Security

The security of Bratic systems and the data residing within them is crucial to us, and we treat potential security issues as a top priority. We do our best to protect the data of Bratic merchants and customers from security threats, and we encourage all users and security researchers to report security vulnerabilities discovered in our platform. We are committed to handle vulnerability reports in a timely manner and with the greatest attention, provided that the following Policy is respected.

At Bratic, we see security as fundamental, not just an add-on. As the digital landscape expands, the importance of protecting your personal and financial information grows. We're committed to maintaining robust security measures. Here's our approach to ensuring your data is securely protected at Bratic:

Encryption at Rest and in Transit

We take the security of your data seriously, whether it's stored or being sent. We use strong encryption to protect it from unauthorised access, keeping your information safe and private at all times.

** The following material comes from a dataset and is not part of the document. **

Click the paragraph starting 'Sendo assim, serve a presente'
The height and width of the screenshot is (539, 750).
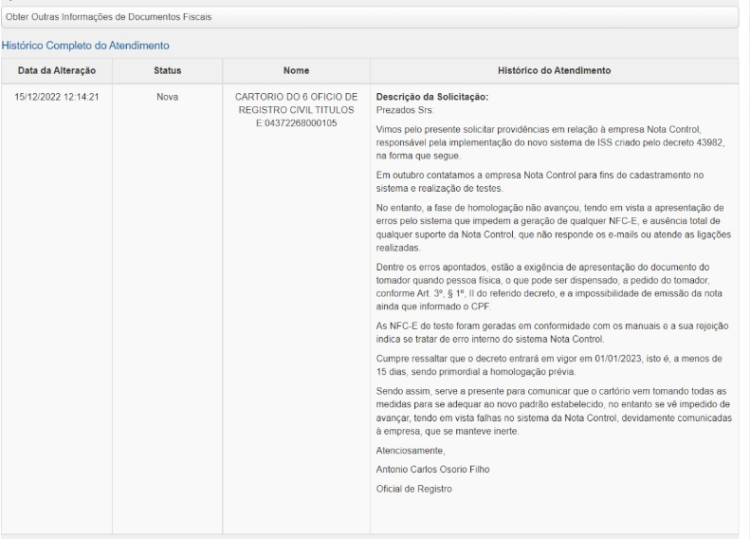click(x=554, y=411)

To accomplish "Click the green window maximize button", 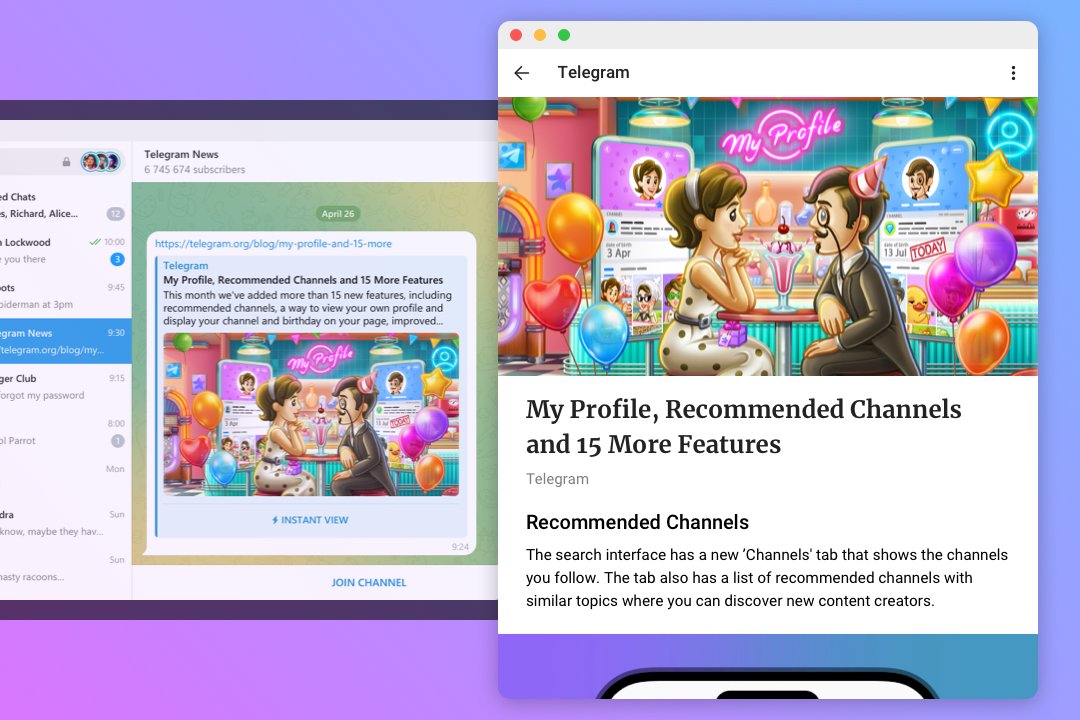I will point(564,35).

No Stored Payment Information

We've chosen not to store your payment card information on our servers. Instead, we partner with certified payment processors who are experts in secure payment processing. These processors are PCI DSS certified, adding an extra layer of security to your financial transactions. Additionally, our hosting provider is certified against multiple standards, ensuring comprehensive protection at every level of our infrastructure.

Secure by Design

Security is at the core of our application design. We implement secure defaults and conduct daily scans of our application code and dependencies. Any potential vulnerabilities are promptly addressed, making sure our systems are up-to-date and protected against new threats.

Role-Based Access

At Bratic, access is tailored to individual roles. This means employees only get access to the information and tools essential for their jobs. It's a practical way to keep things secure and straightforward, minimising the chance of sensitive data falling into the wrong hands.

Rigorous Testing and Monitoring

Our internal security team regularly tests our applications for vulnerabilities, complemented by annual penetration testing performed by external experts. Furthermore, our applications are continuously monitored, enabling us to detect and swiftly respond to potential attacks. This proactive approach ensures the highest level of security resilience and operational integrity.

Comprehensive Logging

In the unlikely event of an incident, our extensive logging capabilities allow us to swiftly trace and understand the sequence of events. This rapid response capability is crucial for mitigating risks and securing our platform against future threats.

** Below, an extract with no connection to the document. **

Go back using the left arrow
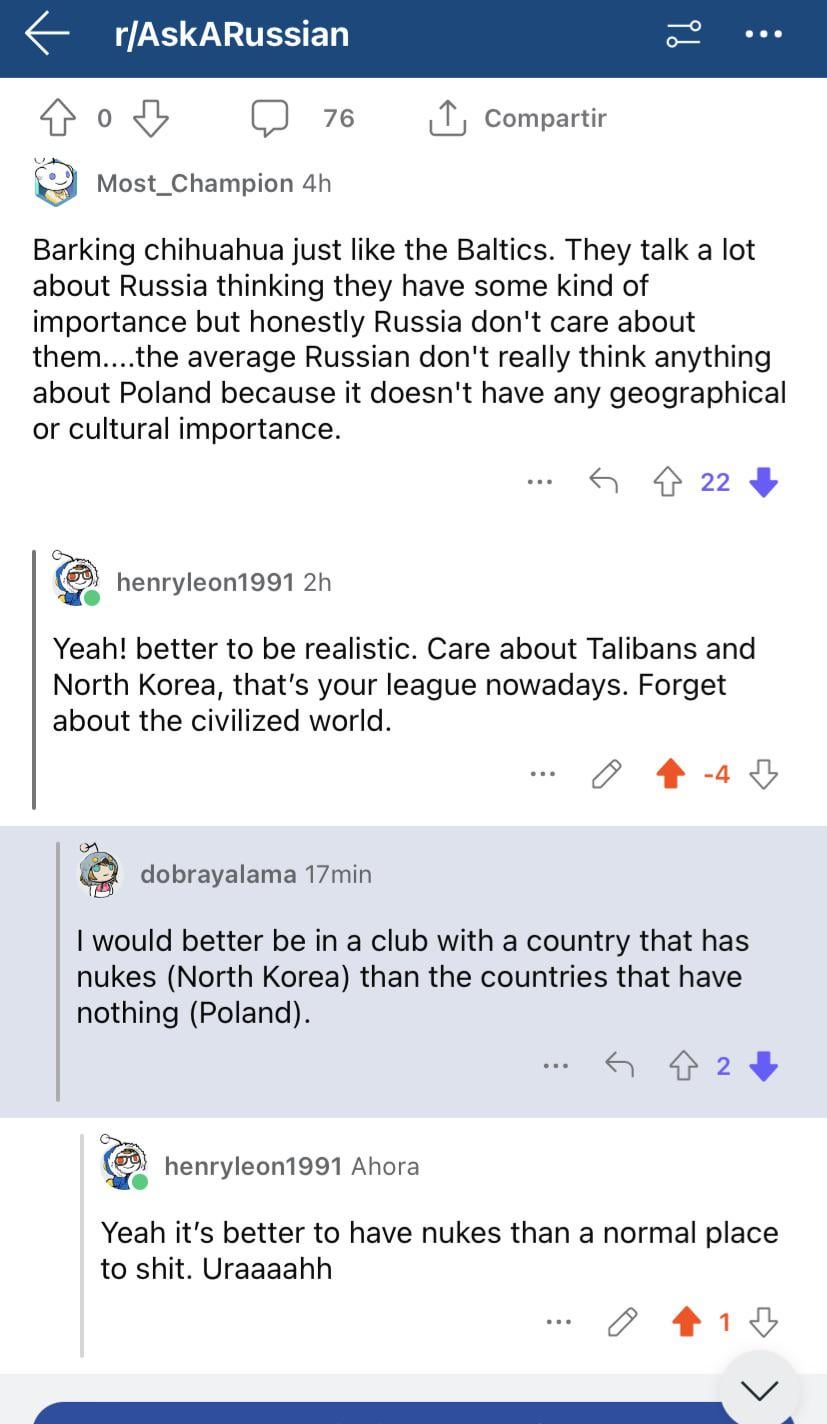The width and height of the screenshot is (827, 1424). [47, 33]
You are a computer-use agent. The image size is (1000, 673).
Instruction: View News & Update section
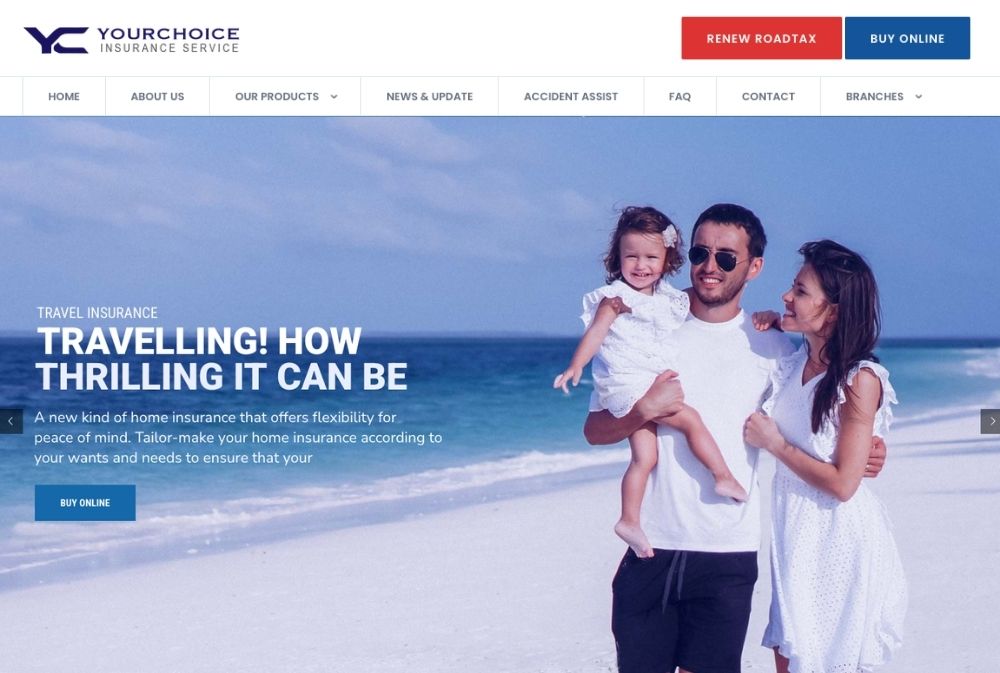(x=429, y=96)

Responsible Disclosure Program

We believe in the power of community and collaboration. Our responsible disclosure program invites security researchers and users to report any potential vulnerabilities. This approach helps us improve security and shows our dedication to being open and constantly getting better.

Ongoing Security Training

It's important to stay updated on security. We provide our employees with ongoing training in the newest security practices and protocols. This ensures our team is alert, upholds strong security practices, and remains conscious and accountable in their roles.